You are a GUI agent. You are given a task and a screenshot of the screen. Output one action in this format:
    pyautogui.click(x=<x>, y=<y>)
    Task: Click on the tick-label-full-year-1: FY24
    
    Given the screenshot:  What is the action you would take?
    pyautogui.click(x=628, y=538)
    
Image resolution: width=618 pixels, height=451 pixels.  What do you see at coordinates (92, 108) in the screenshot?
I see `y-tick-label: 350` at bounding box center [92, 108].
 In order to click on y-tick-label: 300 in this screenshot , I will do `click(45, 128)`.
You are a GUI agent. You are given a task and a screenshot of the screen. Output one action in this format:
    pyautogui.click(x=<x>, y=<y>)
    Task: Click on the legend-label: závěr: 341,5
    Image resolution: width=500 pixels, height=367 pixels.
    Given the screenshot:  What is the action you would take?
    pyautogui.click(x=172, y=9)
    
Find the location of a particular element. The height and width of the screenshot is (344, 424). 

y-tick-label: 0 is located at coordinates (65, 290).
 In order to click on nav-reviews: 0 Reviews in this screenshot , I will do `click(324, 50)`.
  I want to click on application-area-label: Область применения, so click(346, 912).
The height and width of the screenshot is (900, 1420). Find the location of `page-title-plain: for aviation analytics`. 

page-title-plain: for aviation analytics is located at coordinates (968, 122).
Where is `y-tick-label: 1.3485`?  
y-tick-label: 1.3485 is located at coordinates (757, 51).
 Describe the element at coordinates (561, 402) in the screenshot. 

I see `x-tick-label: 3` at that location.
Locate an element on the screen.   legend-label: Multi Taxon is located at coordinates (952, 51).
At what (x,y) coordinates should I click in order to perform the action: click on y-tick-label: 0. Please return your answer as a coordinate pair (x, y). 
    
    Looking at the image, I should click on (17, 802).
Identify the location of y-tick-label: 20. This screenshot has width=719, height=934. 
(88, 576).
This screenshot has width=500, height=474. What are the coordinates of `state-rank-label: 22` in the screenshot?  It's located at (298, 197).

_What you are asked to do_: Convert the lines above into a Markdown table with two columns, No. and Line, giving each nonblank line its own row with a running number, and omit the blank lines.

_Result of the task_:
| No. | Line |
|---|---|
| 1 | You are a GUI agent. You are given a task and a screenshot of the screen. Output one action in this format: |
| 2 |     pyautogui.click(x=<x>, y=<y>) |
| 3 |     Task: Click on the tick-label-full-year-1: FY24 |
| 4 |     Given the screenshot:  What is the action you would take? |
| 5 |     pyautogui.click(x=628, y=538) |
| 6 | Image resolution: width=618 pixels, height=451 pixels.  What do you see at coordinates (92, 108) in the screenshot? |
| 7 | I see `y-tick-label: 350` at bounding box center [92, 108]. |
| 8 |  In order to click on y-tick-label: 300 in this screenshot , I will do `click(45, 128)`. |
| 9 | You are a GUI agent. You are given a task and a screenshot of the screen. Output one action in this format: |
| 10 |     pyautogui.click(x=<x>, y=<y>) |
| 11 |     Task: Click on the legend-label: závěr: 341,5 |
| 12 |     Image resolution: width=500 pixels, height=367 pixels. |
| 13 |     Given the screenshot:  What is the action you would take? |
| 14 |     pyautogui.click(x=172, y=9) |
| 15 | Find the location of a particular element. The height and width of the screenshot is (344, 424).  |
| 16 | y-tick-label: 0 is located at coordinates (65, 290). |
| 17 |  In order to click on nav-reviews: 0 Reviews in this screenshot , I will do `click(324, 50)`. |
| 18 |   I want to click on application-area-label: Область применения, so click(346, 912). |
| 19 | The height and width of the screenshot is (900, 1420). Find the location of `page-title-plain: for aviation analytics`.  |
| 20 | page-title-plain: for aviation analytics is located at coordinates (968, 122). |
| 21 | Where is `y-tick-label: 1.3485`?   |
| 22 | y-tick-label: 1.3485 is located at coordinates (757, 51). |
| 23 |  Describe the element at coordinates (561, 402) in the screenshot.  |
| 24 | I see `x-tick-label: 3` at that location. |
| 25 | Locate an element on the screen.   legend-label: Multi Taxon is located at coordinates (952, 51). |
| 26 | At what (x,y) coordinates should I click in order to perform the action: click on y-tick-label: 0. Please return your answer as a coordinate pair (x, y).  |
| 27 |     Looking at the image, I should click on (17, 802). |
| 28 | Identify the location of y-tick-label: 20. This screenshot has width=719, height=934.  |
| 29 | (88, 576). |
| 30 | This screenshot has width=500, height=474. What are the coordinates of `state-rank-label: 22` in the screenshot?  It's located at (298, 197). |